Stored records

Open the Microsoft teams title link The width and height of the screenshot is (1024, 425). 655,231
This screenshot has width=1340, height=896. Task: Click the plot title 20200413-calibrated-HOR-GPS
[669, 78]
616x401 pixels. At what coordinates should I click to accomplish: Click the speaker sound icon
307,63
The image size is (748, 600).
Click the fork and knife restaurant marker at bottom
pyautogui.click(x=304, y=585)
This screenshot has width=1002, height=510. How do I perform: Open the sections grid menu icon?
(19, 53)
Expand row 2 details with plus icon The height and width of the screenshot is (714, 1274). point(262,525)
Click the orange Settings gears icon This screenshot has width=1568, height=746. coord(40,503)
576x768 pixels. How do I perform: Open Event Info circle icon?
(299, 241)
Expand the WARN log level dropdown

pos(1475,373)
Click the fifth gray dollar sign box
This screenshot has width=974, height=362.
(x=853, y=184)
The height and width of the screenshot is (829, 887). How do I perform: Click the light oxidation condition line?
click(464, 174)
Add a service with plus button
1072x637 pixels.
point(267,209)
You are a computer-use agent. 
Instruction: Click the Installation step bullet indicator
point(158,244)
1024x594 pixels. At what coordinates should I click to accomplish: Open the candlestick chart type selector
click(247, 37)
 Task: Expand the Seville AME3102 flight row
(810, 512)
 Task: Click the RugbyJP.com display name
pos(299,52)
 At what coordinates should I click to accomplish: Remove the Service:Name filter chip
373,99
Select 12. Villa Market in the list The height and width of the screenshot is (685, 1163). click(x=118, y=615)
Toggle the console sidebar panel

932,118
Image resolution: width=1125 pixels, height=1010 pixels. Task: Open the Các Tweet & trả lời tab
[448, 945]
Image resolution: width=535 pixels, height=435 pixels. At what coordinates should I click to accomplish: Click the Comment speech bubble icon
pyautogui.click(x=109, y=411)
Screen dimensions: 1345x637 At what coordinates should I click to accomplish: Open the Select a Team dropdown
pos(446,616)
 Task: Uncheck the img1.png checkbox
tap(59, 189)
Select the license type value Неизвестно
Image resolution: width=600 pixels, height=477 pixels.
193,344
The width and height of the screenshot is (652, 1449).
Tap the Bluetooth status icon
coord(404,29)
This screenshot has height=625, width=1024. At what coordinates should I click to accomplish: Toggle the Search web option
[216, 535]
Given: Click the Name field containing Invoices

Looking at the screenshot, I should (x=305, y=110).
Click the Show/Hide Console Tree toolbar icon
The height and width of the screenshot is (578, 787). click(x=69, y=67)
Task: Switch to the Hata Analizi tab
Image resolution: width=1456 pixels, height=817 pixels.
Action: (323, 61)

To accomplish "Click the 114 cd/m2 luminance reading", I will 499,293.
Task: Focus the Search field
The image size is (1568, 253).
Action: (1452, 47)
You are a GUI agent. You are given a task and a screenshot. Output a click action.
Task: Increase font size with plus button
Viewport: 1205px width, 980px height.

Exercise objective
Reply with the complete data above, every character as it stands.

Output of the exercise
Open the Microsoft teams title link The width and height of the screenshot is (1024, 425). 655,231
This screenshot has width=1340, height=896. Task: Click the plot title 20200413-calibrated-HOR-GPS
[669, 78]
616x401 pixels. At what coordinates should I click to accomplish: Click the speaker sound icon
307,63
The image size is (748, 600).
Click the fork and knife restaurant marker at bottom
pyautogui.click(x=304, y=585)
This screenshot has width=1002, height=510. How do I perform: Open the sections grid menu icon?
(19, 53)
Expand row 2 details with plus icon The height and width of the screenshot is (714, 1274). point(262,525)
Click the orange Settings gears icon This screenshot has width=1568, height=746. coord(40,503)
576x768 pixels. How do I perform: Open Event Info circle icon?
(299, 241)
Expand the WARN log level dropdown

pos(1475,373)
Click the fifth gray dollar sign box
This screenshot has width=974, height=362.
(x=853, y=184)
The height and width of the screenshot is (829, 887). How do I perform: Click the light oxidation condition line?
click(464, 174)
Add a service with plus button
1072x637 pixels.
point(267,209)
You are a computer-use agent. 
Instruction: Click the Installation step bullet indicator
point(158,244)
1024x594 pixels. At what coordinates should I click to accomplish: Open the candlestick chart type selector
click(247, 37)
 Task: Expand the Seville AME3102 flight row
(810, 512)
 Task: Click the RugbyJP.com display name
pos(299,52)
 At what coordinates should I click to accomplish: Remove the Service:Name filter chip
373,99
Select 12. Villa Market in the list The height and width of the screenshot is (685, 1163). click(x=118, y=615)
Toggle the console sidebar panel

932,118
Image resolution: width=1125 pixels, height=1010 pixels. Task: Open the Các Tweet & trả lời tab
[448, 945]
Image resolution: width=535 pixels, height=435 pixels. At what coordinates should I click to accomplish: Click the Comment speech bubble icon
pyautogui.click(x=109, y=411)
Screen dimensions: 1345x637 At what coordinates should I click to accomplish: Open the Select a Team dropdown
pos(446,616)
 Task: Uncheck the img1.png checkbox
tap(59, 189)
Select the license type value Неизвестно
Image resolution: width=600 pixels, height=477 pixels.
193,344
The width and height of the screenshot is (652, 1449).
Tap the Bluetooth status icon
coord(404,29)
This screenshot has height=625, width=1024. At what coordinates should I click to accomplish: Toggle the Search web option
[216, 535]
Given: Click the Name field containing Invoices

Looking at the screenshot, I should (x=305, y=110).
Click the Show/Hide Console Tree toolbar icon
The height and width of the screenshot is (578, 787). click(x=69, y=67)
Task: Switch to the Hata Analizi tab
Image resolution: width=1456 pixels, height=817 pixels.
Action: (323, 61)

To accomplish "Click the 114 cd/m2 luminance reading", I will 499,293.
Task: Focus the Search field
The image size is (1568, 253).
Action: (1452, 47)
You are a GUI agent. You are given a task and a screenshot. Output a click action.
Task: Increase font size with plus button
Viewport: 1205px width, 980px height.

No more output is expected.